The letter, composed three days before his twenty-eighth birthday, begins with a terrifying, transcendent encounter with the grandeur of nature and ends with a humbling encounter with human nature — with the grandeur of the human spirit, its the capacity for dignity and generosity no matter one’s material circumstances.
Nearly a century before the young Van Gogh contemplated the enchantment of storms in nature and human nature while living in poverty in the Hague, the young Coleridge writes to his closest friend from the English Lake District on October 18, 1800:
Our mountains northward end in the mountain Carrock — one huge, steep, enormous bulk of stones, desolately variegated with the heath plant; at its foot runs the river Calder, and a narrow vale between it and the mountain Bowscale, so narrow, that in its greatest width it is not more than a furlong. But that narrow vale is so green, so beautiful, there are moods in which a man might weep to look at it. On this mountain Carrock, at the summit of which are the remains of a vast Druid circle of stones, I was wandering, when a thick cloud came on, and wrapped me in such darkness that I could not see ten yards before me, and with the cloud a storm of wind and hail, the like of which I had never before seen and felt. At the very summit is a cone of stones, built by the shepherds, and called the Carrock Man. Such cones are on the tops of almost all our mountains, and they are all called men.
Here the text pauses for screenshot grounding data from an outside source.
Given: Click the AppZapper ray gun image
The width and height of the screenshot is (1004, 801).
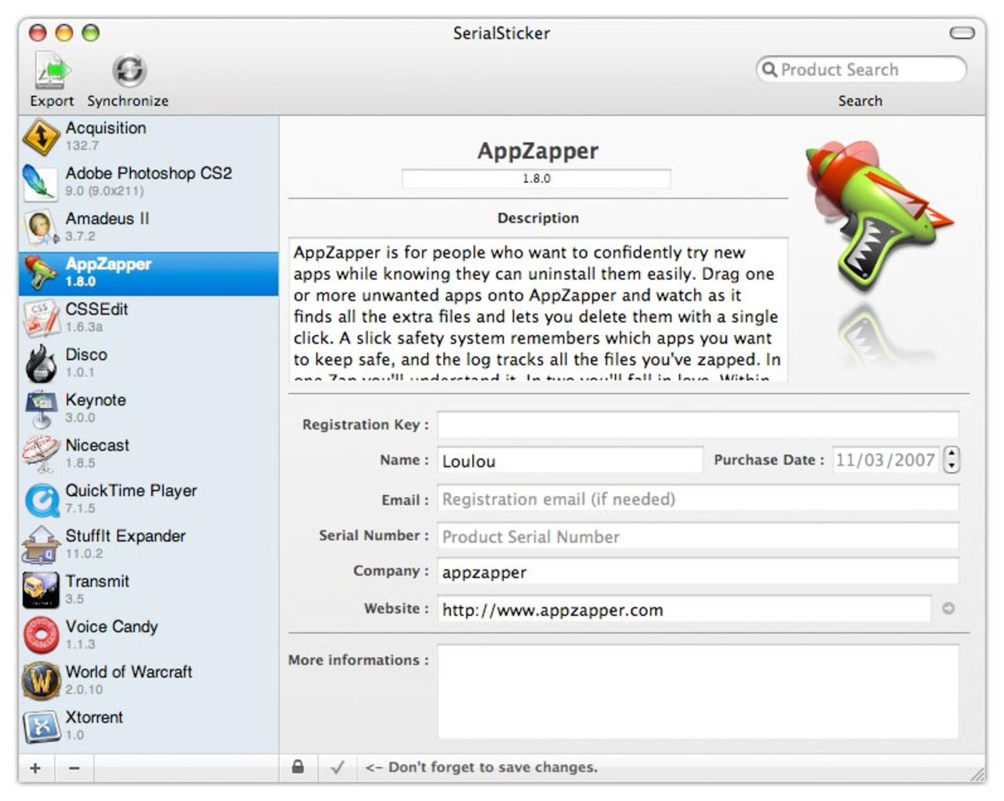Looking at the screenshot, I should [x=879, y=216].

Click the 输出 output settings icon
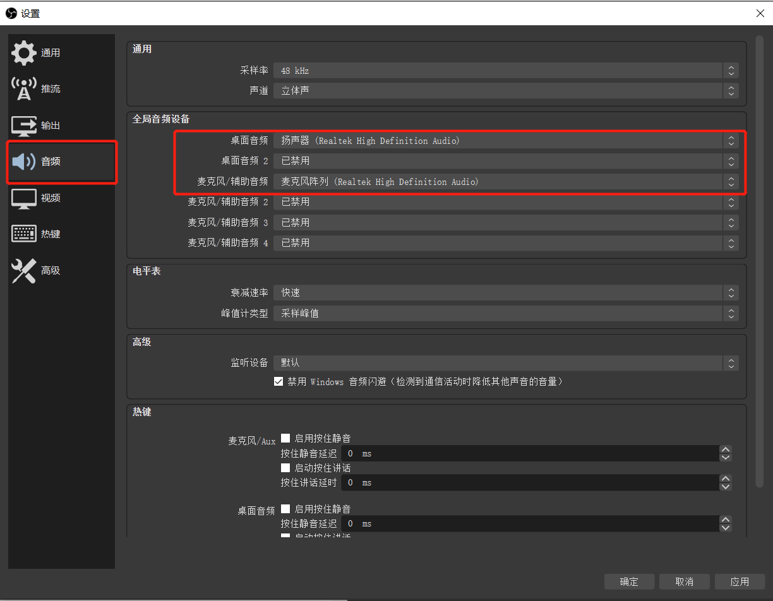click(24, 125)
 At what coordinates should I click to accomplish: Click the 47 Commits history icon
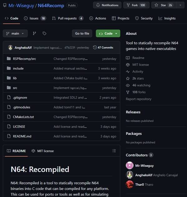[95, 47]
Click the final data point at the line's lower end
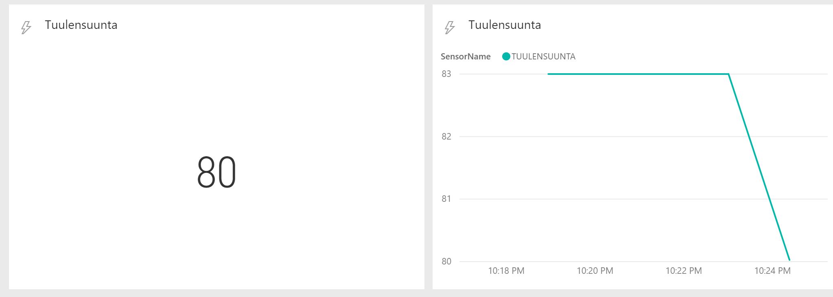Screen dimensions: 833x297 (789, 260)
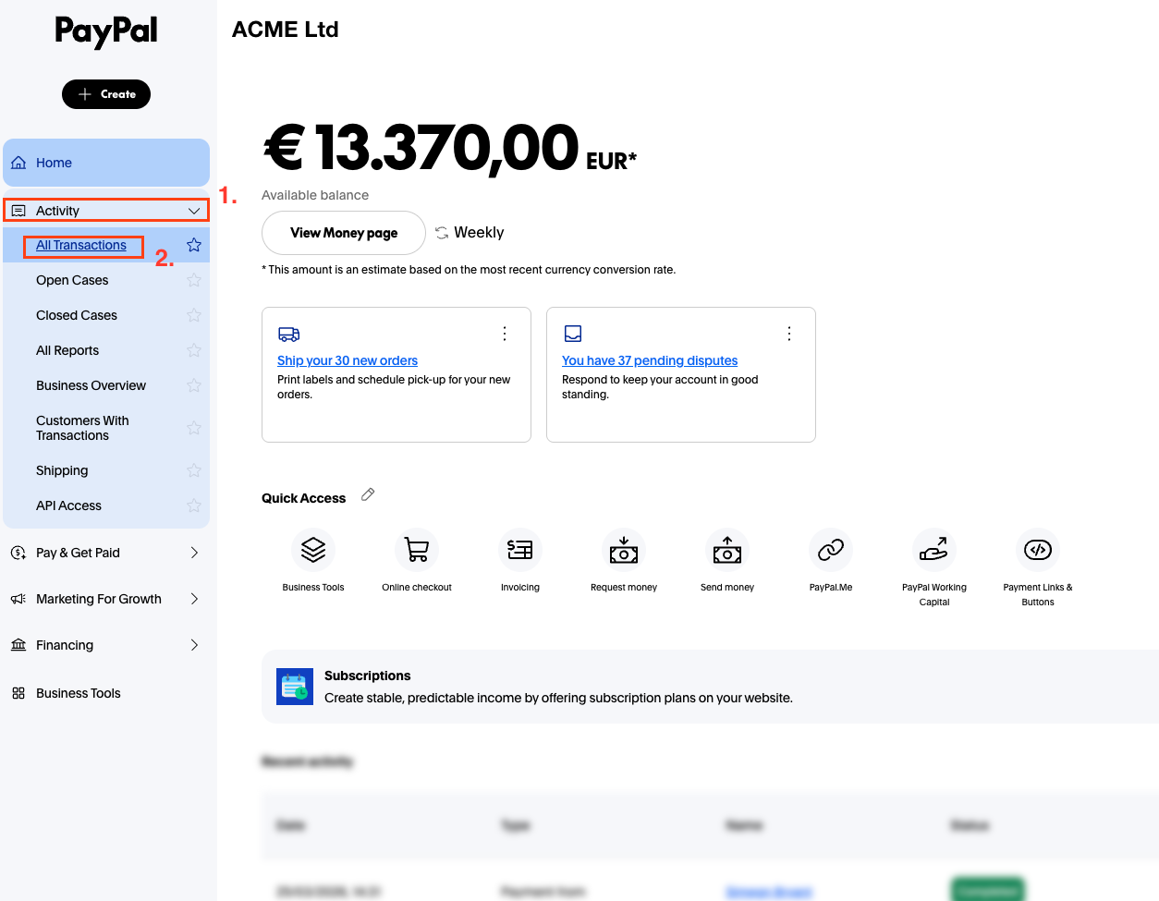Click the PayPal Working Capital icon
This screenshot has height=901, width=1159.
[x=934, y=549]
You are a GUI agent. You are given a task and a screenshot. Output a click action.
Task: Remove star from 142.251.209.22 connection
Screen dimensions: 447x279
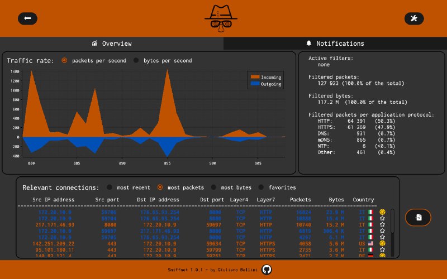(x=382, y=243)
At the bottom of the Carrock Man I seated myself for shelter, but the wind became so fearful and tyrannous, that I was apprehensive some of the stones might topple down upon me, so I groped my way farther down and came to three rocks, placed on this wise 1 / 3 \ 2 each one supported by the other like a child’s house of cards, and in the hollow and screen which they made I sate for a long while sheltered, as if I had been in my own study in which I am now writing: there I sate with a total feeling worshipping the power and “eternal link” of energy.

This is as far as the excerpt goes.